The proposal comes after the Supreme Court struck down a broad set of earlier tariffs in February and a subsequent trade court ruling questioned a second round of across-the-board duties. Administration officials have framed the forced-labor investigation, conducted under Section 301 of the Trade Act of 1974, as a separate legal track that allows them to address what they see as unfair trade practices. Jamieson Greer, the U.S. trade representative, said the failure of major partners to act created conditions that effectively subsidize forced labor through global supply chains.
Countries named in the report have pushed back. The European Union called the tariffs unjustified and said they conflict with a trade agreement reached last year. Chinese officials rejected the premise that goods from their country are produced with forced labor. The United Kingdom stated that it already maintains measures to address the issue. An analyst in India described the tariffs as a negotiating tactic rather than a targeted response to documented abuses.
If implemented, the duties would raise costs for a wide range of imported goods, from electronics and machinery to clothing and agricultural products. Economists note that such broad tariffs tend to be passed along in part to U.S. businesses and consumers, adding to price pressures at a time when inflation remains a political concern. Supply chains that rely on components from multiple countries would face new compliance costs and potential delays as importers seek to document labor conditions.

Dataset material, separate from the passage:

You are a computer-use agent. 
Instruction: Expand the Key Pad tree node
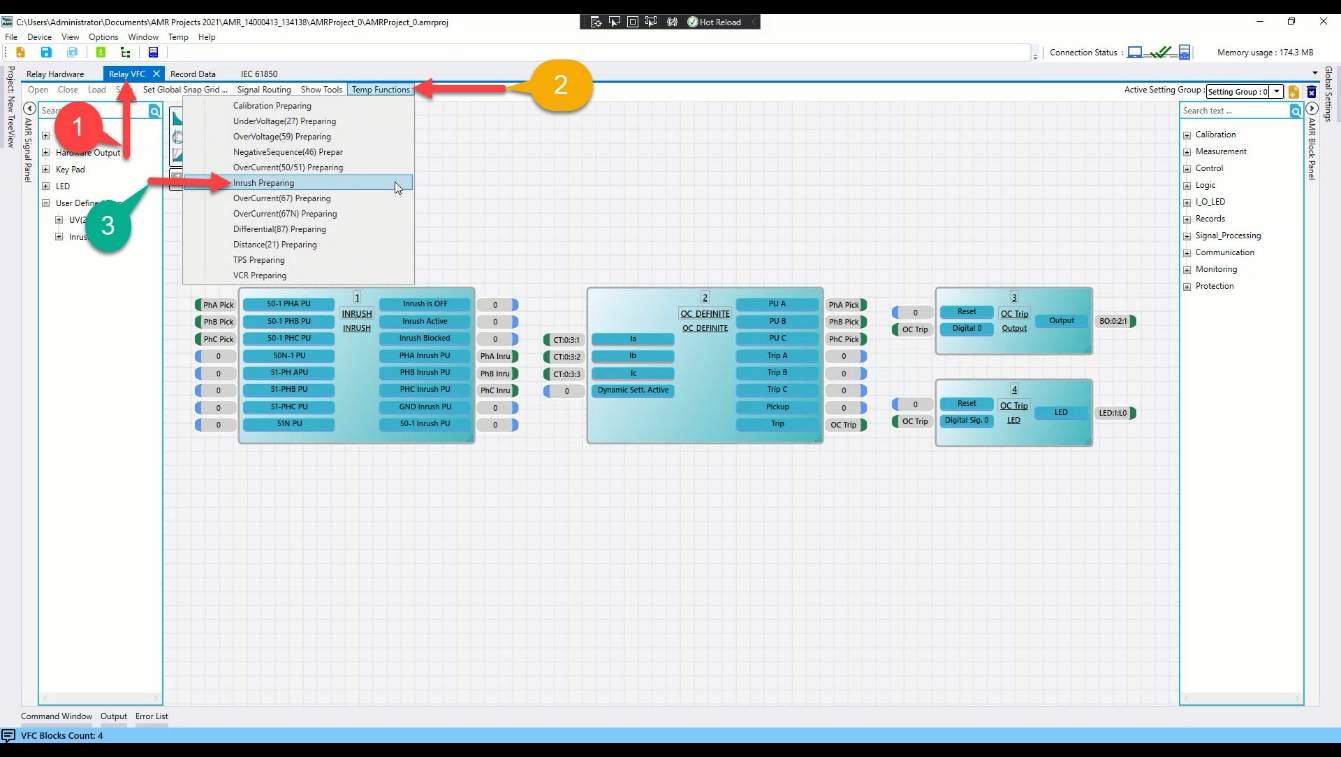[x=46, y=170]
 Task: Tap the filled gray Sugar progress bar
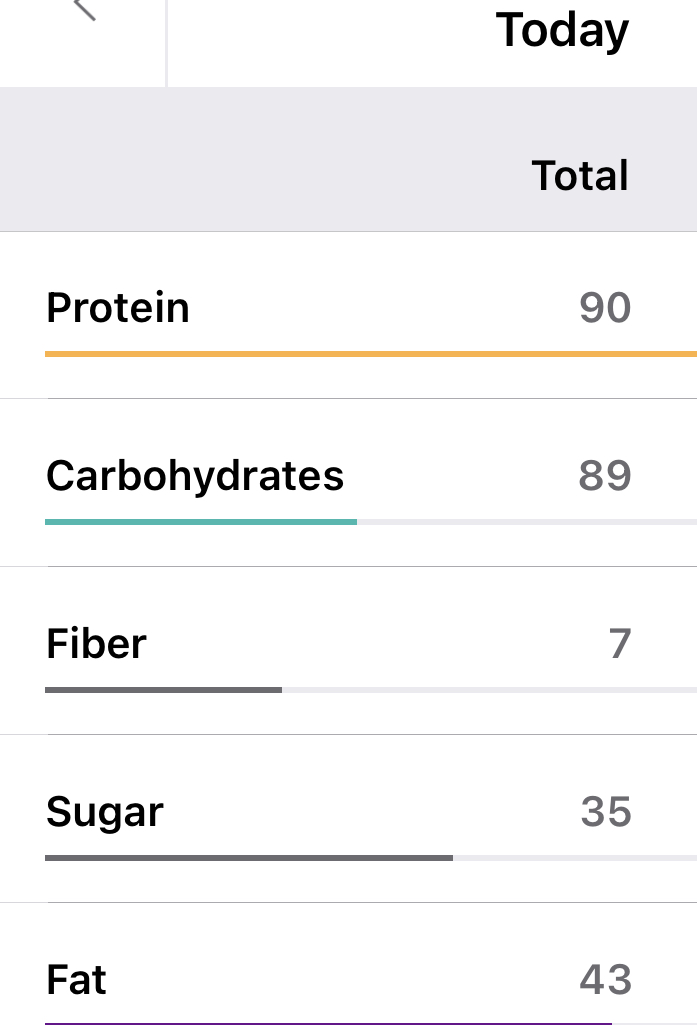(248, 858)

The administration has previously linked forced-labor concerns to specific sectors, most notably solar panels and apparel linked to China's Xinjiang region. The current list, however, sweeps in nearly every significant trading partner without distinguishing between documented problems and general enforcement gaps. That breadth has led some trade experts to view the policy as a mechanism for achieving protectionist goals that courts have limited in other forms.
Trading partners now face a choice between accepting higher tariffs, negotiating exemptions through bilateral talks, or strengthening their own import controls to satisfy U.S. demands. The EU and others have signaled they will contest the measures through existing trade frameworks. For American companies that source globally, the immediate effect is uncertainty over costs and sourcing strategies while the comment period plays out.
The proposal underscores the administration's continued focus on using tariffs as leverage in trade relations, even as legal and diplomatic constraints have shifted the available tools. Whether the forced-labor rationale holds up under scrutiny or produces measurable changes in global supply chains will depend on how trading partners respond and how courts ultimately treat the new duties.